Renal function and aspirin resistance in patients with coronary artery disease

Abstract

Aspirin resistance and chronic renal failure are both potentially important clinical issues in coronary artery disease. To test the hypothesis of a relationship between the two, we recruited 169 stable outpatients with proven coronary artery disease (myocardial infarction, coronary artery bypass grafting, intra-coronary stents) taking 75mg aspirin daily.
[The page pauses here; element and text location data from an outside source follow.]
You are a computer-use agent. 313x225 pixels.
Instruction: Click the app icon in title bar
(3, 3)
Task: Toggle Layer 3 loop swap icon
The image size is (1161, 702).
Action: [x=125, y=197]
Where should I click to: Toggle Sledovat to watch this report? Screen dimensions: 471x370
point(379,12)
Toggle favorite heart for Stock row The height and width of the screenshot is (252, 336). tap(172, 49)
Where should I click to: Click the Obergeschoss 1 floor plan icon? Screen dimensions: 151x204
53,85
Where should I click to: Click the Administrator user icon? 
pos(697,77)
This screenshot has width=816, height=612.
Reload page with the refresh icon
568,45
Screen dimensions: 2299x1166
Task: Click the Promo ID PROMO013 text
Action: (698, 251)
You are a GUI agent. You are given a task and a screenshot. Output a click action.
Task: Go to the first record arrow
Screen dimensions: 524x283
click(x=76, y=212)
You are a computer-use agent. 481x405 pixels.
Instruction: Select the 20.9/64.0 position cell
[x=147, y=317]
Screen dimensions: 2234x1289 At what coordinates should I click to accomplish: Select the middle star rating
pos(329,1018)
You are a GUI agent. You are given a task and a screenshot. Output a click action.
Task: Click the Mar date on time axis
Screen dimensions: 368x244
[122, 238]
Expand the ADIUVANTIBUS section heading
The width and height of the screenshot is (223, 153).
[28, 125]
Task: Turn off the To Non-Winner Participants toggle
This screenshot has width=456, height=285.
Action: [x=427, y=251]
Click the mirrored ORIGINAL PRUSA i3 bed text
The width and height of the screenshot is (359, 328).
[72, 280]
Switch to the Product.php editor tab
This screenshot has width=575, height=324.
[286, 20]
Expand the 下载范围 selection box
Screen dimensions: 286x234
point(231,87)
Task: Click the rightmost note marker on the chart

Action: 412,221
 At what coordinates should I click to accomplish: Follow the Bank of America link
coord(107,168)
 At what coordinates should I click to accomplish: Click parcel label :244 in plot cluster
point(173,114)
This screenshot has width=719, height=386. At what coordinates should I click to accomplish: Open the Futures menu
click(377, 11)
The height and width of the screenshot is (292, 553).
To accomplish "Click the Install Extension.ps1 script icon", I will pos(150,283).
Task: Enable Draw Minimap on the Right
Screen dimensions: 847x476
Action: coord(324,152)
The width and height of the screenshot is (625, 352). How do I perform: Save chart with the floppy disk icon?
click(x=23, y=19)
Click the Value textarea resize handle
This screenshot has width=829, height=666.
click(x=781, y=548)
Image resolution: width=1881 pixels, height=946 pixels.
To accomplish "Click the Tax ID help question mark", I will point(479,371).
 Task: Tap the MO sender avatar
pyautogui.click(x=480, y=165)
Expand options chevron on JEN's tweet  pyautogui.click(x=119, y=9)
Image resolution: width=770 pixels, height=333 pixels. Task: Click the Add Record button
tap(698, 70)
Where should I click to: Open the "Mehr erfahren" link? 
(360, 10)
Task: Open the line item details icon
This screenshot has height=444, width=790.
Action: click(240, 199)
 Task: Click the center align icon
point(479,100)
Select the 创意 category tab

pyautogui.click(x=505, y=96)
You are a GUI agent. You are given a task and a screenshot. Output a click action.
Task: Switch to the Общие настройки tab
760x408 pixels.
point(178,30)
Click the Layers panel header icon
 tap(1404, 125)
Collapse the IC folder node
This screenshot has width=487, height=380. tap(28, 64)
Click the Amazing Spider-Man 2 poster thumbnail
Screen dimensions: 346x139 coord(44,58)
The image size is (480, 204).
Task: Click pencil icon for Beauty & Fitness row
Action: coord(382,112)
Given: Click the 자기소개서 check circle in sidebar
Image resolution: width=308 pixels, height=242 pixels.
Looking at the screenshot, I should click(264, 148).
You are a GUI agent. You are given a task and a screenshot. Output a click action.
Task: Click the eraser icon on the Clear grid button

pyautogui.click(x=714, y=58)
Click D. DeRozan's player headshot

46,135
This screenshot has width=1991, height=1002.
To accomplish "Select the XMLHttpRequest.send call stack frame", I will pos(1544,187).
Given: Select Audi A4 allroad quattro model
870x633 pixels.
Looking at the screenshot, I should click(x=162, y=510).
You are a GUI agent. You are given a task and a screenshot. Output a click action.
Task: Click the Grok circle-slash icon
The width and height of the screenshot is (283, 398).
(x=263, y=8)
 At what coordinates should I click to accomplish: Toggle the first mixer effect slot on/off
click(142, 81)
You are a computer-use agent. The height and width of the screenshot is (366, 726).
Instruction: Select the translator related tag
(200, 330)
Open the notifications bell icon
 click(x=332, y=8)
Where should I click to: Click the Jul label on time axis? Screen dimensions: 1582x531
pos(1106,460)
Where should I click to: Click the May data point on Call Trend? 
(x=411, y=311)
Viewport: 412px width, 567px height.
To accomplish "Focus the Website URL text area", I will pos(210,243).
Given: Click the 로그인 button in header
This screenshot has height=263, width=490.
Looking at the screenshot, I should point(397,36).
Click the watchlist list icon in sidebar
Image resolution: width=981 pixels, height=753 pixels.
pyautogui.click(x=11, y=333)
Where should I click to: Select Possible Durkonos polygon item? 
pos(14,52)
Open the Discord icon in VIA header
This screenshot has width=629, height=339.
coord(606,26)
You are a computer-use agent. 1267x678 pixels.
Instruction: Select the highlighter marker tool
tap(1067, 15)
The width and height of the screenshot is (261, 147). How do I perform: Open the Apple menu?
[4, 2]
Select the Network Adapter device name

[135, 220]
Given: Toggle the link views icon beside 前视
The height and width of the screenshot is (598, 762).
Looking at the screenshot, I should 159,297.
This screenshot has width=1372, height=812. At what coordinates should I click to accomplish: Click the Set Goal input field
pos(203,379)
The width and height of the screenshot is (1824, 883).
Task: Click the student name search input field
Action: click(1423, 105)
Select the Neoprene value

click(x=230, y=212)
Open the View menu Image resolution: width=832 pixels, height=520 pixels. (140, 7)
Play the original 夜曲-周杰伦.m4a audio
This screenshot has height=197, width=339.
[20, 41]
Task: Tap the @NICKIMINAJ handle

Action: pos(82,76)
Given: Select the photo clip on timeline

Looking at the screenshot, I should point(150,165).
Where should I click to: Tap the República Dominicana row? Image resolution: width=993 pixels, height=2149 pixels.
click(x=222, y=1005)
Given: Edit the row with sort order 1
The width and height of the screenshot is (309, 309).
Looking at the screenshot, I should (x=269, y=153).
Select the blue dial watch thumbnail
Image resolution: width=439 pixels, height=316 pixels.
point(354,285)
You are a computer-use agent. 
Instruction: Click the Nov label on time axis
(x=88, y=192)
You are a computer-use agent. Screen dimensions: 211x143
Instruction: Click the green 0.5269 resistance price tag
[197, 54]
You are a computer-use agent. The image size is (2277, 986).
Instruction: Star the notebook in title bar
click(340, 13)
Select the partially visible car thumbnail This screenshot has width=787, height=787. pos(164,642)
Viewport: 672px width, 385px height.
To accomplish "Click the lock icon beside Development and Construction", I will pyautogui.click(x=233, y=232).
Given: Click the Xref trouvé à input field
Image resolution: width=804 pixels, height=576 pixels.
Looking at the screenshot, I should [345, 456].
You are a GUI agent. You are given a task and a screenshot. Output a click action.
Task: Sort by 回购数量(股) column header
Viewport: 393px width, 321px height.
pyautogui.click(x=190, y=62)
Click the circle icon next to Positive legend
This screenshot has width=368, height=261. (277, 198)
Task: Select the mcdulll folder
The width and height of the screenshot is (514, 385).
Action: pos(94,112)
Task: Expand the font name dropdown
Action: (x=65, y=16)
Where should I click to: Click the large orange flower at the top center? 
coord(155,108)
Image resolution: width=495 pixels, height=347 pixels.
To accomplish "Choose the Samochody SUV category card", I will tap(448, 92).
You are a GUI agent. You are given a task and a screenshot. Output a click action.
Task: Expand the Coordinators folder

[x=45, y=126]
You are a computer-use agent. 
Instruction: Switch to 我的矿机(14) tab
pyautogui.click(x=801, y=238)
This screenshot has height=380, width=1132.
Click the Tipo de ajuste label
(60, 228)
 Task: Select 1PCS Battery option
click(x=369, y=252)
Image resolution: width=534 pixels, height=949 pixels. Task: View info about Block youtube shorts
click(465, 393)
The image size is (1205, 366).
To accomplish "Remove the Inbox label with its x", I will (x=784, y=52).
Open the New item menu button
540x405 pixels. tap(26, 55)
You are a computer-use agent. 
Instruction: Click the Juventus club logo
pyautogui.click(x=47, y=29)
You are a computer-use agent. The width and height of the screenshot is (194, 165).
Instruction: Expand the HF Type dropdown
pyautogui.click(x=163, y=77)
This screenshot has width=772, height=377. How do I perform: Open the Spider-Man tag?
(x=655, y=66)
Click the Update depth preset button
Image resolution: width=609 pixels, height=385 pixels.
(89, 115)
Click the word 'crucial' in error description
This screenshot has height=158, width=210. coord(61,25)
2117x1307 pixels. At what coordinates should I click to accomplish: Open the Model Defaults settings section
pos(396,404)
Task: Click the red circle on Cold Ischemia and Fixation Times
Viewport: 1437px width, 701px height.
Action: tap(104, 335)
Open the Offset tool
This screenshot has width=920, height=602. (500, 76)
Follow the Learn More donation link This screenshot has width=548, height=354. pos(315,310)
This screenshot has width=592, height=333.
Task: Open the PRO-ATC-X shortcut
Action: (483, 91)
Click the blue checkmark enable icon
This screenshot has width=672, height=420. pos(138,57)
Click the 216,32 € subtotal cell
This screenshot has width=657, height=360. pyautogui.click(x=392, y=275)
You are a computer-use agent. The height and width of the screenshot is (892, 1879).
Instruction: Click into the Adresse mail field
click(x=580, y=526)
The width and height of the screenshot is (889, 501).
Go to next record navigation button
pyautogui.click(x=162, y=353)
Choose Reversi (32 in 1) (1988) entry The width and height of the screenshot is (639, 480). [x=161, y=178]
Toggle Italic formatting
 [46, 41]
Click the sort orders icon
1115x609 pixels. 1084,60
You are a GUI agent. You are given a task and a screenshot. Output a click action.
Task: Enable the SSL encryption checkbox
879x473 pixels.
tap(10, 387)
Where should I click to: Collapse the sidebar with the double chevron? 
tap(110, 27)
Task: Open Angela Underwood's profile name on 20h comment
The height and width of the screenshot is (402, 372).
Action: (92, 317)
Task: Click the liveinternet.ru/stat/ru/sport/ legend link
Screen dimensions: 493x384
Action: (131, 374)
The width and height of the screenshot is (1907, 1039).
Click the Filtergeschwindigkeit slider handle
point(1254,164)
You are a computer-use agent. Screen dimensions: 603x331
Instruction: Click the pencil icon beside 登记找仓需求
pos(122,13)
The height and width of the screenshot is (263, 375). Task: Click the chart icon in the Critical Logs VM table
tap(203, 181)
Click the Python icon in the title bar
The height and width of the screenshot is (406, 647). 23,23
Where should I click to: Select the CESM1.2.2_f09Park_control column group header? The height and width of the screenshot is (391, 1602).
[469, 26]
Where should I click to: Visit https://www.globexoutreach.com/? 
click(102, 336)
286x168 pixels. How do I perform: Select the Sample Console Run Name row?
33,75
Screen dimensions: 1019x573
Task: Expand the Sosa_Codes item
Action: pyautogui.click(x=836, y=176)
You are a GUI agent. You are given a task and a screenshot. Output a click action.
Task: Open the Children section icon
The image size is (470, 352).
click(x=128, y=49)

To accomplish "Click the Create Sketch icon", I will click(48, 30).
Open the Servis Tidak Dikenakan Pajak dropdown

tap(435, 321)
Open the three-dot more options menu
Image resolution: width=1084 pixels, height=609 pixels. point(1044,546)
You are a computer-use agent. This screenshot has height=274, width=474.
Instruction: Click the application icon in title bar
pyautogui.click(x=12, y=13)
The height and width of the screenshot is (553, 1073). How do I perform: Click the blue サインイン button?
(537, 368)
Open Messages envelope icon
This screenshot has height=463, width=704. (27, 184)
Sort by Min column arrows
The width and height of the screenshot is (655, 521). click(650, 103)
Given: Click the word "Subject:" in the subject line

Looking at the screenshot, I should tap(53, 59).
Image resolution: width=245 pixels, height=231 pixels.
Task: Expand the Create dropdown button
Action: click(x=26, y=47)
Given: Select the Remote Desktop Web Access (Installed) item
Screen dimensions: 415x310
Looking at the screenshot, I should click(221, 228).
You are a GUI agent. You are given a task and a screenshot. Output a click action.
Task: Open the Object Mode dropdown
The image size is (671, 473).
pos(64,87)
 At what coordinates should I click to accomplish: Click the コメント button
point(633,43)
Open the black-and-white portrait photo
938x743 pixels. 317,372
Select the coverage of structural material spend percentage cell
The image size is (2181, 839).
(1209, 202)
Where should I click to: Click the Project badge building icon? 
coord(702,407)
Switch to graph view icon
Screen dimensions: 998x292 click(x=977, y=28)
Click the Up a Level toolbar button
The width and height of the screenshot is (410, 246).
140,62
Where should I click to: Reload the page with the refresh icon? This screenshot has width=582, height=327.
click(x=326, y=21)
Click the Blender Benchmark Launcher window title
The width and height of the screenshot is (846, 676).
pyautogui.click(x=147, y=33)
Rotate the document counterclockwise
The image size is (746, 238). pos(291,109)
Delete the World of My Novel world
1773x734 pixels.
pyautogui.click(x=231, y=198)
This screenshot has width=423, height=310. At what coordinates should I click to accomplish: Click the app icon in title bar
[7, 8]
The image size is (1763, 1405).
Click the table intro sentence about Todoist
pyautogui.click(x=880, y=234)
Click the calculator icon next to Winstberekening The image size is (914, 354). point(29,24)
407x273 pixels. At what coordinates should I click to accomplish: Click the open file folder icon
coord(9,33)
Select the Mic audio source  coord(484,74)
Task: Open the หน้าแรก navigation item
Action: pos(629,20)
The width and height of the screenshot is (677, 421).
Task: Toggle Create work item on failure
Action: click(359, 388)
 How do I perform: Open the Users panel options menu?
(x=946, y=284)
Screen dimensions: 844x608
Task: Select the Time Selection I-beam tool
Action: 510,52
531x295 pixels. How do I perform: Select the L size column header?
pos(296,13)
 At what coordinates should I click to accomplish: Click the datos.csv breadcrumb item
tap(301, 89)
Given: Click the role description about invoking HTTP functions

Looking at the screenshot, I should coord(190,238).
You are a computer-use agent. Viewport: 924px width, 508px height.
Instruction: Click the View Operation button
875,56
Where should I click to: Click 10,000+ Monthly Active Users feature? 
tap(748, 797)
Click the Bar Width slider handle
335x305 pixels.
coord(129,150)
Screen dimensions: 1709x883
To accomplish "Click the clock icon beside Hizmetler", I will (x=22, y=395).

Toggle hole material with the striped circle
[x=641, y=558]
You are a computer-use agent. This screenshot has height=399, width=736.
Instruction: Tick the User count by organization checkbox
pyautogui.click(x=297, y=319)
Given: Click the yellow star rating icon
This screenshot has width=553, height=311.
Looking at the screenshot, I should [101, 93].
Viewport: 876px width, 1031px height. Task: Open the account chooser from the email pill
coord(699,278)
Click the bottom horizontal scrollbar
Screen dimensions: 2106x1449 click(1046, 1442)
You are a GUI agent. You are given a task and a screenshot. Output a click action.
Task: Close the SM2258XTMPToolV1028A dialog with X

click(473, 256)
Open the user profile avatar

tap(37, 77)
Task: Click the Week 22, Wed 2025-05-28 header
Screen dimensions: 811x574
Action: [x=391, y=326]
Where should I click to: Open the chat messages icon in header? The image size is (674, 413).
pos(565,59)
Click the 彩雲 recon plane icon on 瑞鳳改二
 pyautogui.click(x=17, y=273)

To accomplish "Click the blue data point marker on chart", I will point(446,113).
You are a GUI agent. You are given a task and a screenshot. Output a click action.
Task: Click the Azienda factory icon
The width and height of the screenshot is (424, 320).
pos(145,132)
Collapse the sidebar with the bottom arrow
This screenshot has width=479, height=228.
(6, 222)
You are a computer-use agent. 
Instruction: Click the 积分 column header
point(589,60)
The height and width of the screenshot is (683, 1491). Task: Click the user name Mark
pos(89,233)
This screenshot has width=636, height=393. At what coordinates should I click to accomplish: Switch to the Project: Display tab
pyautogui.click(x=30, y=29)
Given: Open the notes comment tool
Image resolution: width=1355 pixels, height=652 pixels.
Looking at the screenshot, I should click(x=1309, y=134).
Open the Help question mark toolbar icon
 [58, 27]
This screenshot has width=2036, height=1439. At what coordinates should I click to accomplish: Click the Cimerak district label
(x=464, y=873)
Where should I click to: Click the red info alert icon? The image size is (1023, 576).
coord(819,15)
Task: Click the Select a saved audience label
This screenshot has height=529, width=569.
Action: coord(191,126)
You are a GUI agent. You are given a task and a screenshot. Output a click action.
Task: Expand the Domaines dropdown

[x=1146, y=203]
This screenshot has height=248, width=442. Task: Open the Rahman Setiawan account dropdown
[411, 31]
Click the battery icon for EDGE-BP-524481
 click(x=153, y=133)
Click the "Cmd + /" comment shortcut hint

Blood was taken for light transmission aggregometry to agonists arachidonic acid (0.5mg/mL) and adenosine diphosphate (10μmol/L), for platelet marker soluble P selectin (enzyme linked immunosorbent assay), resting and stimulated expression of CD62P (flow cytometry) and for renal function (estimated glomerular filtration rate). The estimated glomerular filtration rate was lower when aspirin resistance was defined by response to arachidonic acid after 3, 5 and 7minutes (approximately 30% of patients) (p<0.021), and when defined by response to adenosine diphosphate after 3minutes (approximately 17% of patients)(p=0.015) compared to those who were sensitive to aspirin. Mean [standard deviation] soluble P selectin levels were 57 [23] ng/mL in 49 patients with aspirin resistance, and 50 [15] ng/mL in the 119 aspirin sensitive patients (p=0.02). Estimated glomerular filtration rate correlated inversely with platelet CD62P expression at rest (r=−0.22, p=0.004), and when stimulated by arachidonic acid (r=−0.21, p=0.007) and by adenosine diphosphate (r=−0.17, p=0.023). Aspirin resistance was more than twice as prevalent in those with the greatest renal disease (50% of patients) compared to those with the best renal function (21.4%). Our data point to a weak relationship between worsening glomerular filtration rate and aspirin resistance. Nevertheless, we suspect that failure of patients to be fully responsive to aspirin may be important in the pathophysiology of thrombosis in renal dysfunction.